--- BEGIN EXERCISE MATERIAL ---

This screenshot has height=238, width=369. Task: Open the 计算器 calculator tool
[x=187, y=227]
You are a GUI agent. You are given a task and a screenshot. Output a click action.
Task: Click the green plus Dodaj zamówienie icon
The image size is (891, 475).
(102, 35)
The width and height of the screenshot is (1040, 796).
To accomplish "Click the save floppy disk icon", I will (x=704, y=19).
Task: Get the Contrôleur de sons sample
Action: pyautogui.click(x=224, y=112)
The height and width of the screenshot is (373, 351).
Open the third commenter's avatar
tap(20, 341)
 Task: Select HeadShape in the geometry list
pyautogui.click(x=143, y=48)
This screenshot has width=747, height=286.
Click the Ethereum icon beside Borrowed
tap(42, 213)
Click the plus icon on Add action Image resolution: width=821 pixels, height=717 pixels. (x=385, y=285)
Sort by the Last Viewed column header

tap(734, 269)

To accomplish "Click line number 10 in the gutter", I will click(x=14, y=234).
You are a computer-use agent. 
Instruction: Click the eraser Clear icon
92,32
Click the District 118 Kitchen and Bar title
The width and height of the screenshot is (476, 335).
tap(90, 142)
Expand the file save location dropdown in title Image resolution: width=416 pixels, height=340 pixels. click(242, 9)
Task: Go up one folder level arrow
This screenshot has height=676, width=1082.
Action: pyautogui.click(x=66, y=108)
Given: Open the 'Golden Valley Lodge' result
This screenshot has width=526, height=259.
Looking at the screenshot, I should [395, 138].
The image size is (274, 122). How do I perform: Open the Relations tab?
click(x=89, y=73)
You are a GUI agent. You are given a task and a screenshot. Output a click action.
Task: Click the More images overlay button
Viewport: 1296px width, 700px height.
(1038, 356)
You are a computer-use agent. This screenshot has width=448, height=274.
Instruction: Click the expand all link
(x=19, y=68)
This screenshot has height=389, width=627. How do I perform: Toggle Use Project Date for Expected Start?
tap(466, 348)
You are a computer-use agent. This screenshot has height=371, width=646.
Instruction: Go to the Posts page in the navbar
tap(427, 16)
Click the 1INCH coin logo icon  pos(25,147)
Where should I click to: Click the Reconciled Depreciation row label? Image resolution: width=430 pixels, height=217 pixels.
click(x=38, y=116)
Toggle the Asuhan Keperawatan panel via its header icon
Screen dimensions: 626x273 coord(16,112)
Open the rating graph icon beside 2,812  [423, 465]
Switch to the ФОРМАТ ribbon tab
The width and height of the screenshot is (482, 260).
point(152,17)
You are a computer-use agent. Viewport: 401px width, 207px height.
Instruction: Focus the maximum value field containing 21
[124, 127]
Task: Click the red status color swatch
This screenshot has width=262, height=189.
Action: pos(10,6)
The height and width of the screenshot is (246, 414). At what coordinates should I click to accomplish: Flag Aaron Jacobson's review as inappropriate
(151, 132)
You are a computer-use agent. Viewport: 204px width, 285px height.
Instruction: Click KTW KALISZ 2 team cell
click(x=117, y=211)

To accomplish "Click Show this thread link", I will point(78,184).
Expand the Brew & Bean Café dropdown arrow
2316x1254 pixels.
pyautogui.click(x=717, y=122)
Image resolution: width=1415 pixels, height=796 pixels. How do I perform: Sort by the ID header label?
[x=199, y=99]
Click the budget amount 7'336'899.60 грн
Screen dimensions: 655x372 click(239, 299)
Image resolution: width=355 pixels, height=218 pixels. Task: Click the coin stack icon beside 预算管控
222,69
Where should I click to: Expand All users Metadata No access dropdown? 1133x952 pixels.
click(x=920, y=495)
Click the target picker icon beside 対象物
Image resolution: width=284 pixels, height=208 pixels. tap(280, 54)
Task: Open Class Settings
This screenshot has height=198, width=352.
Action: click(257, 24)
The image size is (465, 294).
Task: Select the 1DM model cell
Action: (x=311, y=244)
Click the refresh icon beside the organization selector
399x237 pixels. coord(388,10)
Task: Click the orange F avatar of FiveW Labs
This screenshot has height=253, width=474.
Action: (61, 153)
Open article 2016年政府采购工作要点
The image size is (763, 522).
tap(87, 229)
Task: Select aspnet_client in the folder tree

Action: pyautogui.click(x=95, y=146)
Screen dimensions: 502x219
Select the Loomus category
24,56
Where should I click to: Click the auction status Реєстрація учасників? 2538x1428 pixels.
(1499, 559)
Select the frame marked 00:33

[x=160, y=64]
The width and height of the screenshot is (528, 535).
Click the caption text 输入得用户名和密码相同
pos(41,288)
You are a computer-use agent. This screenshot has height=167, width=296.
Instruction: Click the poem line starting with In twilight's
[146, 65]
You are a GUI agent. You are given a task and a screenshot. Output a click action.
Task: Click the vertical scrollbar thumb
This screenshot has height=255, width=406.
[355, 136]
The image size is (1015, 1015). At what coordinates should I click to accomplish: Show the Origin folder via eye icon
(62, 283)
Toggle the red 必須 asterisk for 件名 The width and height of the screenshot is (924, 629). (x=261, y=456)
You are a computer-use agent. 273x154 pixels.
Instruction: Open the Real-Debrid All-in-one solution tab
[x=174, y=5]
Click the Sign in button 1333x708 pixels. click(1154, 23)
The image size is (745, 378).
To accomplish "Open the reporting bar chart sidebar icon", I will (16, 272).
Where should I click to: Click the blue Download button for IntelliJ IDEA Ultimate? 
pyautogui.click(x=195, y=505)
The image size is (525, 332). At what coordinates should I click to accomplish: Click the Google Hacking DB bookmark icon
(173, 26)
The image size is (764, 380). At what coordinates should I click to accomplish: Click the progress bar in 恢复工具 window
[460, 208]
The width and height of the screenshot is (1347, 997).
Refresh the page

--- END EXERCISE MATERIAL ---

EXERCISE GOAL
Copy the lines word for word, beginning at the line that contains "Expand the file" and stopping after the line that contains "(x=19, y=68)".

ANSWER TO THE TASK
Expand the file save location dropdown in title Image resolution: width=416 pixels, height=340 pixels. click(242, 9)
Task: Go up one folder level arrow
This screenshot has height=676, width=1082.
Action: pyautogui.click(x=66, y=108)
Given: Open the 'Golden Valley Lodge' result
This screenshot has width=526, height=259.
Looking at the screenshot, I should [395, 138].
The image size is (274, 122). How do I perform: Open the Relations tab?
click(x=89, y=73)
You are a GUI agent. You are given a task and a screenshot. Output a click action.
Task: Click the More images overlay button
Viewport: 1296px width, 700px height.
(1038, 356)
You are a computer-use agent. This screenshot has width=448, height=274.
Instruction: Click the expand all link
(x=19, y=68)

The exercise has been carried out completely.